Pour celles et ceux qui suivent les péripéties socio-politiques de l’appropriation du bâtiment 7 à Pointe-Saint-Charles, un party « intime » se voulant la toute première activité d’appropriation publique et collective à l’intérieur du B7 s’est déroulé dans la soirée et la nuit traversant 2017 à 2018. De 2 à 300 personnes y compris de nombreux enfants ont foulé ensemble et à divers moments du 31 et du 1er, les futurs locaux des Sans taverne (brasserie/bar/café) et de l’épicerie de quartier autogérée Le Détour, transformée en salle de danse pour l’occasion. Musique, boissons, bouffe, jasettes et jeux ont ponctué cet émouvant moment.
On voit ici les 12 membres de la chorale libertaire de la Pointe..

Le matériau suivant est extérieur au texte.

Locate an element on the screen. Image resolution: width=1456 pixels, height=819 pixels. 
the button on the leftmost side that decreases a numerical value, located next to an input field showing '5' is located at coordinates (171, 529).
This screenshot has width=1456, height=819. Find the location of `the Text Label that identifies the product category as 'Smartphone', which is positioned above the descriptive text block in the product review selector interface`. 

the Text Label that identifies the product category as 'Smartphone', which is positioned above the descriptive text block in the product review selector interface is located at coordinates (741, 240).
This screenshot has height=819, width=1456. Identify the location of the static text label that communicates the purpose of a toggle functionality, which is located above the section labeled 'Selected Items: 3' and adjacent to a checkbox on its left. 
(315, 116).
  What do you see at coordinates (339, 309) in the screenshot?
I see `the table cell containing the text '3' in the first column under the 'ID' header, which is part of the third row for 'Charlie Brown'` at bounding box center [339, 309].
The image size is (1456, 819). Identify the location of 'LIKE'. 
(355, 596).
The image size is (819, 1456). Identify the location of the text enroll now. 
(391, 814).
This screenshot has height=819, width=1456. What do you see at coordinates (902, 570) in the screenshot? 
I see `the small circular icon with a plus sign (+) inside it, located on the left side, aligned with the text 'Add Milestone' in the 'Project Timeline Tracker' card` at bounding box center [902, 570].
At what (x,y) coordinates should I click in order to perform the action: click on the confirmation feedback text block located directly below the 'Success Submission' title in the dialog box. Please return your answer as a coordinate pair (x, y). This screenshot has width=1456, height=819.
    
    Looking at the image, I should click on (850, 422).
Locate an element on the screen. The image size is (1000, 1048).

Au-delà de cette première fête qui se déroulait pour la toute première fois à l’intérieur, c’est bien la dimension politique du bâtiment 7 qui sous-tendait cette fête de solidarité. Et
comme le soulignait Judith de la chorale libertaire de la Pointe : « après avoir chanté 10 ans en face du bâtiment 7, ce soir enfin, nous chantons en dedans ». Tout un chemin parcouru depuis cette première plantation symbolique d’un drapeau par la Coalition Action-Gardien en 2004 sur les terrains du CN. 25% de logements sociaux obtenus, victoire contre le casino et son centre de foires, ne sont que quelques-unes de luttes qui ont accouché de plusieurs victoires populaires dont celle d’avoir empêchée la démolition du bâtiment 7.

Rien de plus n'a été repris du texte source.